→ **EXCERPTED TEXT**

>>>>

Annual conference gathers 100, including members of clergy, to discuss criminal justice reform

Deacon Keith McKenzie, executive director of the Kentucky Criminal Justice Forum, left, and Amanda Hall of the ACLU, presented a workshop on “Grassroots efforts and data in community transformation” at the eighth annual Reaching Individuals: Behind and Beyond the Bars Conference held virtually April 9. (Photos Special to The Record)

During the eighth annual Reaching Individuals: Behind and Beyond the Bars Conference April 9, Deacon Keith McKenzie described how the work of a grassroots group can lead to positive change for individuals affected by the criminal justice system.

About 100 people, including clergy of the Archdiocese of Louisville, gathered for the virtual event. Father John Burke, a retired priest of the archdiocese, delivered the invocation. He prayed for God’s mercy on individuals affected by the criminal justice system and on those who minister to them.

Deacon McKenzie, who serves at St. Augustine Church, and Amanda Hall of the ACLU of Kentucky presented a workshop on “Grassroots efforts and data in community transformation.”

Deacon McKenzie is the executive director of the Kentucky Criminal Justice Forum, a grassroots non-profit whose mission is to understand the needs of individuals re-entering society and share those needs with local and state legislators.

Hall and Deacon McKenzie said one of the issues their work has shed light on is that former inmates are having trouble adjusting to life after incarceration because they lack an identification card upon release.

Hall, who serves as a Smart on Crime field organizer for the ACLU, said, “Identification cards are a huge issue and barrier for folks returning.”

Without identification, individuals cannot obtain housing or employment. Based on this information, Hall said Metro United Way launched a “Liberation Identification” campaign last fall to implement a statewide program that will provide a state-issued photo identification card to each individual coming out of incarceration.

<<<<

→ **DATA BELOW**
>>>>

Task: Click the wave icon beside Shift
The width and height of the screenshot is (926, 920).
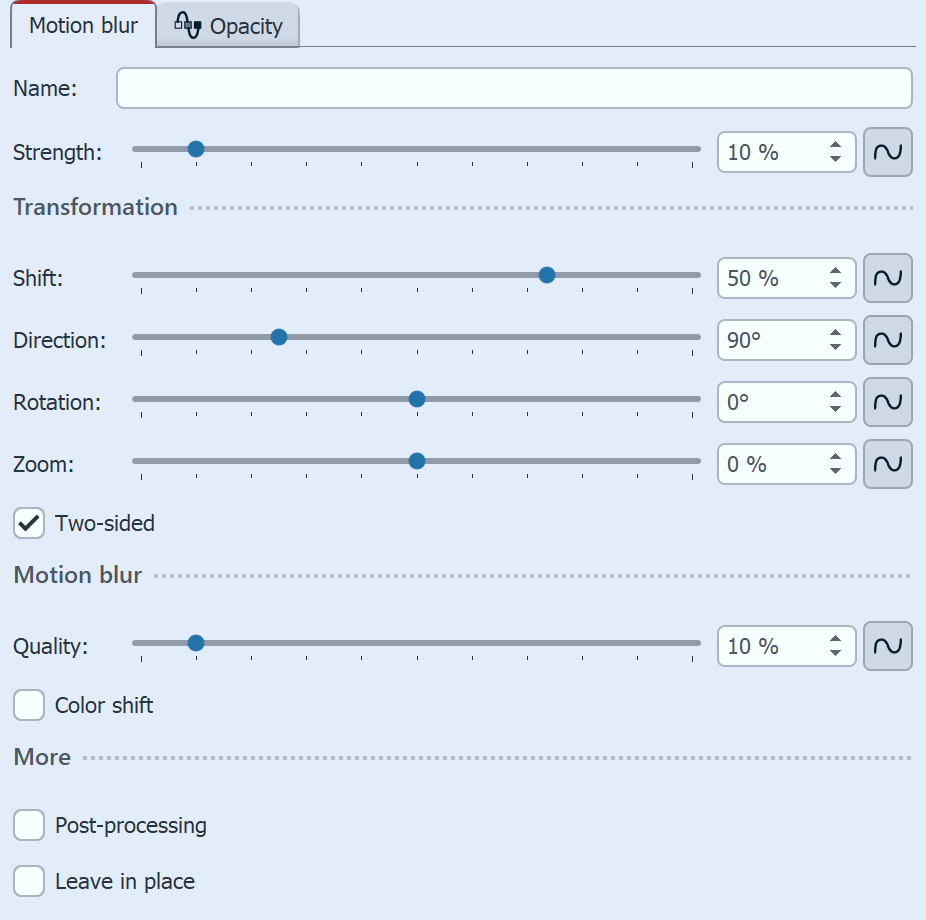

<<<<

→ **PROBLEMS AND TASKS**
• 1. Decide whether each statement below agrees with the conference article: (a) the conference met in person; (b) Father John Burke delivered the invocation; (c) Amanda Hall represents Metro United Way. Answer yes or no for each and quote the words from the article that decide it.
• 2. Continue the article on the criminal justice reform conference, starting right after its last sentence.

→ **ANSWERS IN ORDER**
• 1.
(a) No: "gathered for the virtual event."
(b) Yes: "Father John Burke, a retired priest of the archdiocese, delivered the invocation."
(c) No: "Amanda Hall of the ACLU of Kentucky"

• 2.
She noted that since the campaign was launched, a pilot program has been implemented in three state prisons, including the Kentucky Correctional Institution for Women in Shelby County, Western Kentucky Correctional Complex in Lyon County and Eastern Kentucky Correctional Complex in Morgan County. The identification program is also being implemented in the Warren County Regional Jail.

Gathering information and other data about issues such as this one is critical to bringing about change, said Deacon McKenzie.

Through the Kentucky Criminal Justice Forum, he organizes panel discussions that bring together state and local legislators, individuals who work in the criminal justice system, individuals who’ve been incarcerated and family members of incarcerated people, he said.

The discussions are documented and shared with state legislators with the hope that they will change laws affecting the criminal justice system.

“Data doesn’t have to be complex. It can be rudimentary and basic and still be powerful,” said Deacon McKenzie. “Legislators can decide not to value or use your data but you have to have it when you walk through the door.”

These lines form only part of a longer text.